# Exercise goal
Resume the svcrdma patch email below, picking up right after its Message-ID line.

=== Excerpt ===

From: Chuck Lever <cel@kernel.org>
To: NeilBrown <neilb@ownmail.net>, Jeff Layton <jlayton@kernel.org>,
Olga Kornievskaia <okorniev@redhat.com>,
Dai Ngo <dai.ngo@oracle.com>, Tom Talpey <tom@talpey.com>
Cc: <linux-nfs@vger.kernel.org>, <linux-rdma@vger.kernel.org>,
Chuck Lever <chuck.lever@oracle.com>
Subject: [RFC PATCH 13/15] svcrdma: clear XPT_DATA on sc_read_complete_q consumption
Date: Tue, 10 Feb 2026 11:32:20 -0500 [thread overview]
Message-ID: <20260210163222.2356793-14-cel@kernel.org> (raw)

=== Data excerpt ===

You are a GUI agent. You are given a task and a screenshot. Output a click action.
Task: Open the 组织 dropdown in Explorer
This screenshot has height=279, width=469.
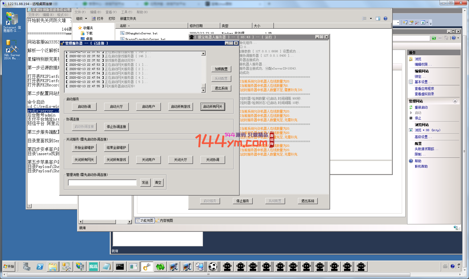(x=81, y=19)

===

# Task response
In-Reply-To: <20260210163222.2356793-1-cel@kernel.org>
From: Chuck Lever <chuck.lever@oracle.com>
svc_rdma_wc_read_done() sets XPT_DATA when adding a
completed RDMA Read context to sc_read_complete_q. The
consumer in svc_rdma_recvfrom() takes the context but
leaves XPT_DATA set. The subsequent svc_xprt_received()
clears XPT_BUSY and re-enqueues the transport; because
XPT_DATA remains set, a second thread awakens. That thread
finds both queues empty, accomplishes nothing, and releases
its slot and reservation.
Trace data from a 256KB NFSv3 WRITE workload over RDMA
shows approximately 14 enqueue attempts per RPC, with 62%
returning immediately due to no pending data. The majority
originate from this spurious dispatch path.
After clearing XPT_DATA to acknowledge consumption, the
XPT_DATA state must be recomputed from both queue states.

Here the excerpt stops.